Here are several other points you can use to help clients like Bob see “I love you” wills for the poor planning strategy that they are.

  • Basic planning can mean little to no asset protection. Once your clients’ assets are owned outright by their beneficiaries, those assets can be seized by creditors or lost in bankruptcy. Even if your client’s estate is not worth enough for concern about estate taxes, predatory creditors and lawsuits could still mean trouble for virtually anyone.
  • These wills still have to go through probate. “I love you” wills and surviving spouses don’t get an exemption from probate. Even a simple will still has to go through some form of probate process, consuming valuable time and money. Probate is a public process, which can be particularly frustrating for clients that hope to keep the details of their family’s inheritance private. Trusts, however, don’t need to go through probate, offering a level of privacy and freedom that many clients find appealing.
  • Guardianship or conservatorship involvement. Wills provide no protection against guardianship or conservatorship court involvement—a distracting, costly, and potentially embarrassing situation that can occur if a client can no longer make decisions for himself or herself. A will isn’t effective until death, so any instructions it contains are not valid until a client dies. In contrast, a fully-funded revocable living trust can avoid guardianship or conservatorship court control and allows your clients to select people they trust to manage their property.

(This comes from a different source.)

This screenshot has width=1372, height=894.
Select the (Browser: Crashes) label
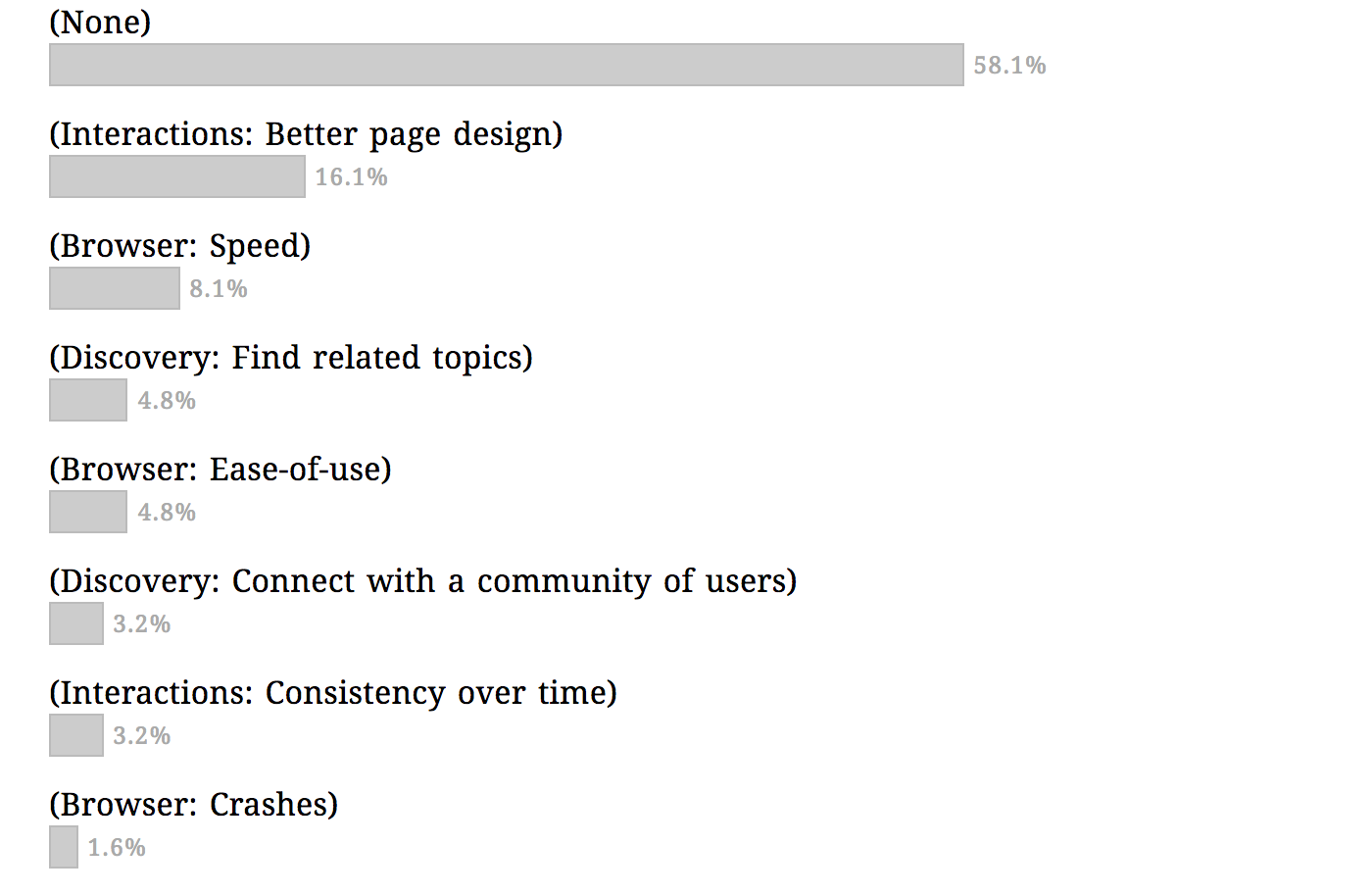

  • Basic plans pile more assets into survivor’s estates, potentially resulting in increased taxes. Although portability between spouses can help with this issue, it still doesn’t prove useful with the generation-skipping transfer tax (GSTT). Although the estate tax and GSTT will only affect a very narrow group of people with high net worth, we don’t know yet what will happen with tax policy under the new Trump presidency. In a changing tax policy landscape, keeping your clients as informed as possible is an important tactic for ongoing success. Lifetime beneficiary trusts can provide flexibility to deal with tax changes.

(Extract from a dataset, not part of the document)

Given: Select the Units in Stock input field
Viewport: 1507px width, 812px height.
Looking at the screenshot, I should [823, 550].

  • Inadvertent disinheritance. “I love you” wills like Bob’s offer no guarantee that the assets left to his wife Lisa will eventually end up in the hands of his children, as they are now Lisa’s assets for her to leave however she wants. For example, Lisa could leave them to her own kids, a charity, a lover, or a new husband. Bob could have inadvertently disinherited some of his beneficiaries due to a lack of continuing lifetime beneficiary trusts that would have explicitly expressed Bob’s intentions.
  • A lifetime beneficiary trust is a better option than outright inheritance because it avoids all the pitfalls of “I love you” wills. Introduce any clients who might be operating under false assumptions regarding their “I love you” wills to a friendly estate planner. Not only will they now know they can rest assured with their assets managed precisely according to their wishes through a comprehensive estate plan, but they’ll also have redoubled faith in you as their trusted financial advisor. You’ll also gain an opportunity for long-term management of assets held in these trusts, since you can be introduced to the next generation of beneficiaries.